El país de las maravillas

Pavor al fracaso

El argumento principal del nuevo libro de Andrés Oppenheimer, ¡Crear o morir, se puede resumir en una oración: los países que no logran despegar, que no pueden convertir su innovación en beneficios sociales, que se atoran en el ya merito, se quedan atrás porque le temen al fracaso.

Más precisamente, lo que argumenta el periodista más enterado de la situación educativa de los países hispanohablantes es que en nuestras naciones no hay una cultura de resiliencia que vea los tropiezos como aprendizajes o como interrupciones superables de un proceso ascendente. En estos países, y me temo que México es ejemplo clarísimo de esta actitud, si un emprendedor va a la quiebra se le considera un fracasado y por tanto se le cierran las puertas.

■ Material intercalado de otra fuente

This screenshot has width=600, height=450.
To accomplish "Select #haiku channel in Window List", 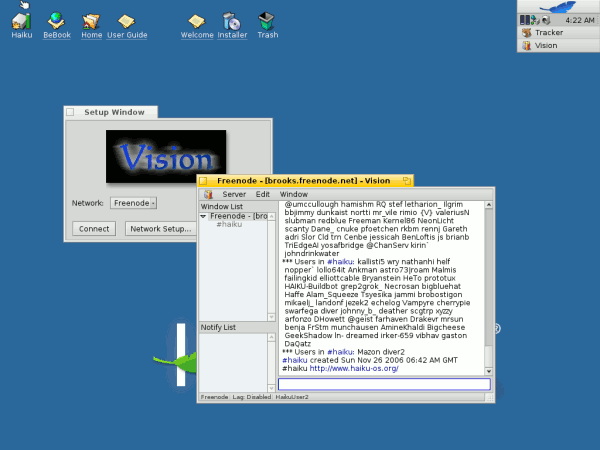I will [229, 225].
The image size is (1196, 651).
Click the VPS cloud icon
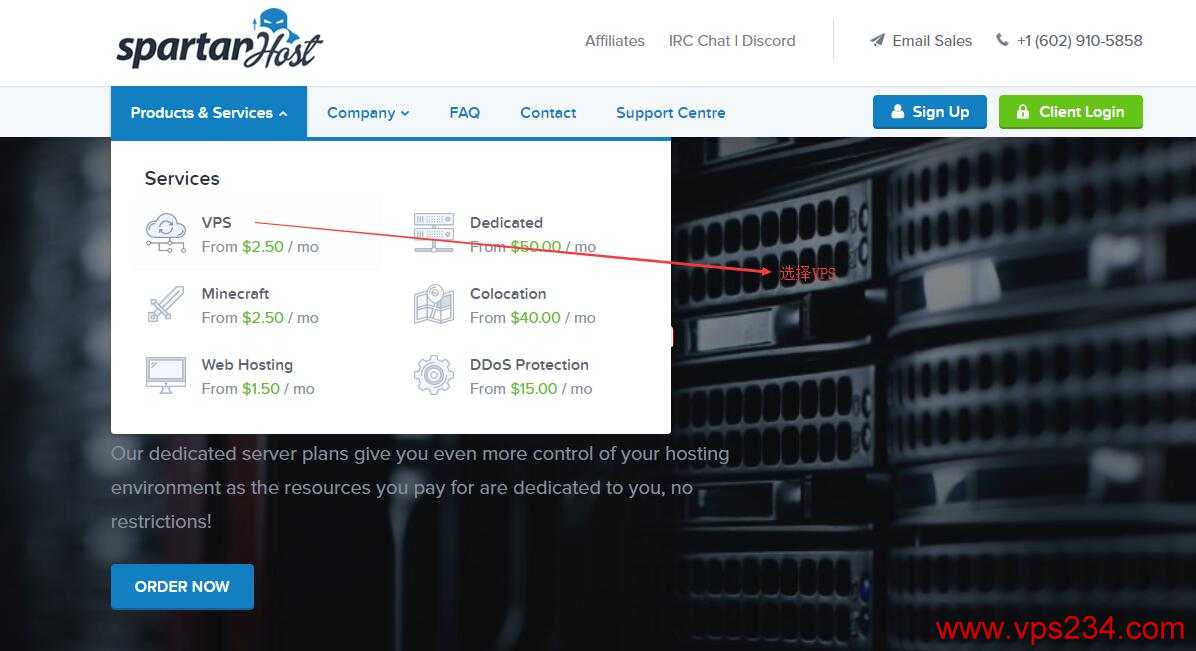click(x=166, y=234)
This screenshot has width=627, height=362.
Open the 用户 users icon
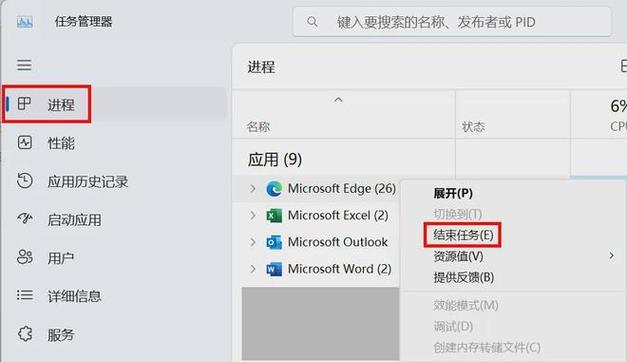[x=25, y=257]
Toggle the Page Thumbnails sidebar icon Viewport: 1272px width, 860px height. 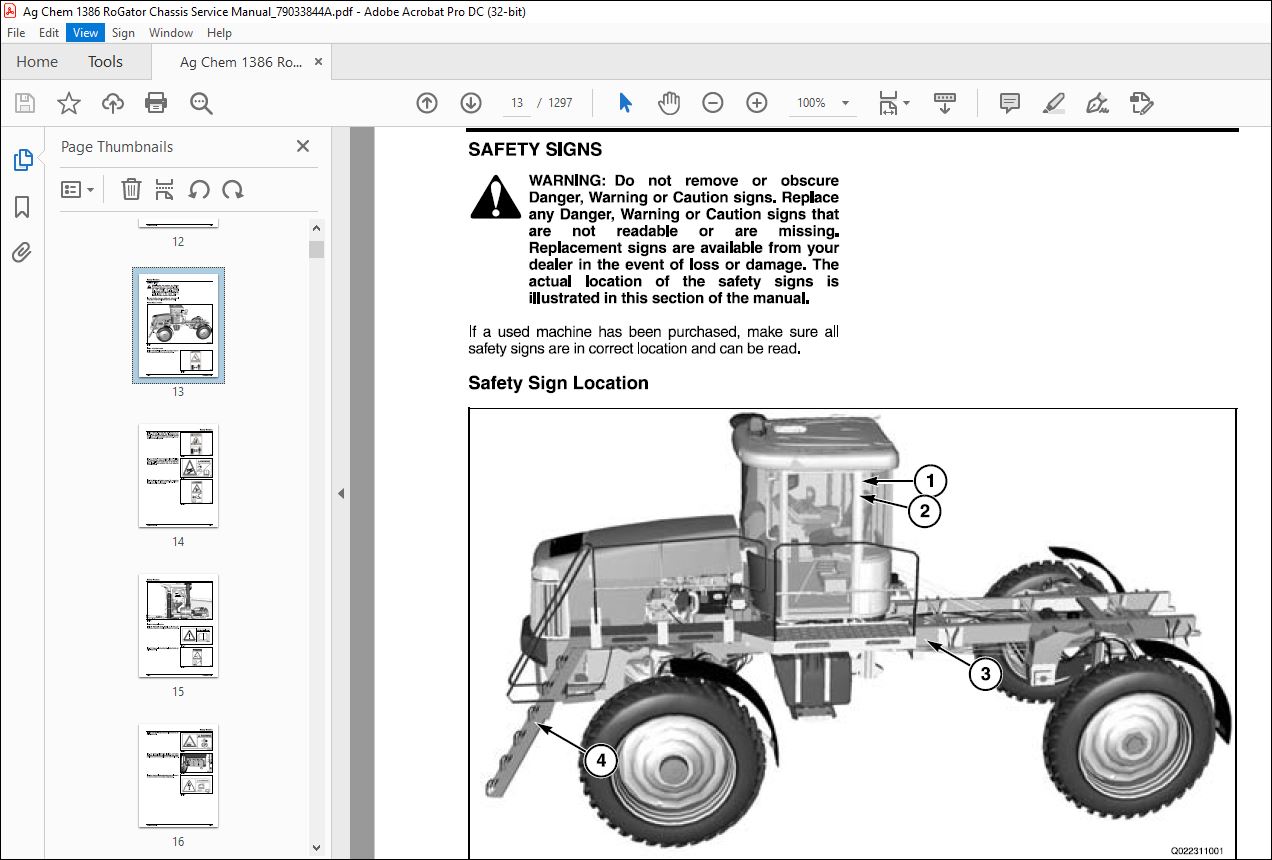pos(22,160)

En Estados Unidos, y más concretamente en sitios concretos como Silicon Valley, las quiebras son más bien como medallas, y las instituciones prefieren a un tres veces quebrado que a un nuevo emprendedor: el primero ya sabe lo que es caerse, y puesto que tronó tres veces, también sabe lo que es levantarse para volver a intentarlo.

El ejemplo más preclaro, citado por Oppenheimer no sólo en su nuevo libro sino en otros, es el de Thomas Alva Edison, el mago de Menlo Park. Una anécdota de la que hay algunas variantes dice que se le comentó que era una lástima que tuviera en su haber tantos fracasos, a lo que el inventor replicó que aquello no era correcto: más bien, ahora sabía que había miles de cosas que no producían el resultado esperado. El vaso de Edison siempre estuvo medio lleno.

Ahora, si el señor Edison registró en su nombre, tan sólo en Estados Unidos, mil 93 patentes, bien podemos suponer que tuvo muchos, muchos miles de montajes experimentales que le enseñaron cómo no lograr algo. Y sabemos de cierto que llevó registros detallados y no permitió que aquello lo detuviera en su progreso.

Todo esto me vino a la mente este viernes, cuando seguí por un rato la historia del estrellamiento del SpaceShipTwo (SS2), el avión espacial diseñado por Burt Rutan y construido por su compañía Scaled Composites como parte de la flotilla espacial de Virgin Galactic, empresa del multimillonario Richard Branson.

El avión espacial fue puesto en el aire por el avión nodriza White Knight Two, que lo liberó a más de 13 kilómetros de altura. Momentos después, el cohete principal de SS2 se encendió, y se inició formalmente el vuelo de prueba. Pero una anomalía se presentó y, cuando las cosas se aclararon, la nave estaba hecha pedazos en el desierto de Mojave, el piloto en condición crítica y el copiloto muerto.

Traigo el caso a colación porque el capítulo siete del libro de Oppenheimer toca el tema de los empresarios privados metidos a la carrera espacial, entre ellos Branson y su competidor Elon Musk (el fundador de PayPal)... quien también perdió esta misma semana su lanzador Antares en una explosión sin víctimas humanas.

Oppenheimer describe las historias de Branson y Musk para señalar que ambos se sobrepusieron a muchos tropezones. Hoy mismo, el ejecutivo en jefe de Virgin Galactic, George Whitesides, dijo que la empresa seguirá adelante. Me pregunto: ¿Cuándo aprenderemos esta simple lección? Los fracasos sirven para poner a prueba nuestra resolución. Hay que levantarnos y seguir adelante.